Task requirements:
Please repeat exactly the lines below from the one containing "Select the RStudio" down to the one containing "Task: Click the green Giriş login button", both included, and nothing else.

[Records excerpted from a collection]
<<<<

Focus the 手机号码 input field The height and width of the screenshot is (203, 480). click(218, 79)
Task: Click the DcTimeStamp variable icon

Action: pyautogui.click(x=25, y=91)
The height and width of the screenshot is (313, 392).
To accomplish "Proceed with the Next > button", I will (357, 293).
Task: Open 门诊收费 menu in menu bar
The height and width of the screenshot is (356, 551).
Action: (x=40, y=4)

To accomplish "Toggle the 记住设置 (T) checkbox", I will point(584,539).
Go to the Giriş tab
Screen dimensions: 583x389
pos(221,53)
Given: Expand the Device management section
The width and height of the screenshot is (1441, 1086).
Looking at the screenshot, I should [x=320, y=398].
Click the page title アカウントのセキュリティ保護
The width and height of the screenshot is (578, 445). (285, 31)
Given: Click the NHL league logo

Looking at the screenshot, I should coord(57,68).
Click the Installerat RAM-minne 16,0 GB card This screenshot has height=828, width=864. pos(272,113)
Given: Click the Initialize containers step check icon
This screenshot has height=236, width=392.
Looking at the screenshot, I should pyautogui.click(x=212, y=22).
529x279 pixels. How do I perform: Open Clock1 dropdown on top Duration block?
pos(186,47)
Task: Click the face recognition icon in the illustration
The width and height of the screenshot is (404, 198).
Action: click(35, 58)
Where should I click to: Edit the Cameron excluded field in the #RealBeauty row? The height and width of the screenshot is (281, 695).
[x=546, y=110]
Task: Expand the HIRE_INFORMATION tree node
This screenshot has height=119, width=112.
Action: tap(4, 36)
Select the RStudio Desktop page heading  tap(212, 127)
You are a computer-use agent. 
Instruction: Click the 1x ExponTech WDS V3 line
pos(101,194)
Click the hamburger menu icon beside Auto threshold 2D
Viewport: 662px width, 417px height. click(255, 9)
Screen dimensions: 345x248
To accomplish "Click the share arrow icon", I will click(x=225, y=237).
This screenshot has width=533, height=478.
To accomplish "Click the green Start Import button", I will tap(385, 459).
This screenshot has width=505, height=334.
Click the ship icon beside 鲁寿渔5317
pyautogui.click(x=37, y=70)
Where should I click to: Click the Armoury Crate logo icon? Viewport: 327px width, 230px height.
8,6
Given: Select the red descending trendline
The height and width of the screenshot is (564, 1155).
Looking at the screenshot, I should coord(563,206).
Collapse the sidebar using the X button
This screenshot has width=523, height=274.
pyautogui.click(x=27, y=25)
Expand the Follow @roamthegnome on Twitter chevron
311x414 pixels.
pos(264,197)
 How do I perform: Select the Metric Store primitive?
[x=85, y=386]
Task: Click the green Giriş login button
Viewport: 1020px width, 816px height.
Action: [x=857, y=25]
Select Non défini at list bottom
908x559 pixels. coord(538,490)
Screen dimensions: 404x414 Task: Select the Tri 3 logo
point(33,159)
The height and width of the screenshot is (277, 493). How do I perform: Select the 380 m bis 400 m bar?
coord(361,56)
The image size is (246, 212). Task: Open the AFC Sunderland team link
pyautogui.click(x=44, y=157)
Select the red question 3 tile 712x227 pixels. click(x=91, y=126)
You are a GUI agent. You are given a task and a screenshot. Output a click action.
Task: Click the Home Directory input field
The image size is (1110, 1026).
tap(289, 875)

>>>>

Response for this exercise:
Select the RStudio Desktop page heading  tap(212, 127)
You are a computer-use agent. 
Instruction: Click the 1x ExponTech WDS V3 line
pos(101,194)
Click the hamburger menu icon beside Auto threshold 2D
Viewport: 662px width, 417px height. click(255, 9)
Screen dimensions: 345x248
To accomplish "Click the share arrow icon", I will click(x=225, y=237).
This screenshot has width=533, height=478.
To accomplish "Click the green Start Import button", I will tap(385, 459).
This screenshot has width=505, height=334.
Click the ship icon beside 鲁寿渔5317
pyautogui.click(x=37, y=70)
Where should I click to: Click the Armoury Crate logo icon? Viewport: 327px width, 230px height.
8,6
Given: Select the red descending trendline
The height and width of the screenshot is (564, 1155).
Looking at the screenshot, I should coord(563,206).
Collapse the sidebar using the X button
This screenshot has width=523, height=274.
pyautogui.click(x=27, y=25)
Expand the Follow @roamthegnome on Twitter chevron
311x414 pixels.
pos(264,197)
 How do I perform: Select the Metric Store primitive?
[x=85, y=386]
Task: Click the green Giriş login button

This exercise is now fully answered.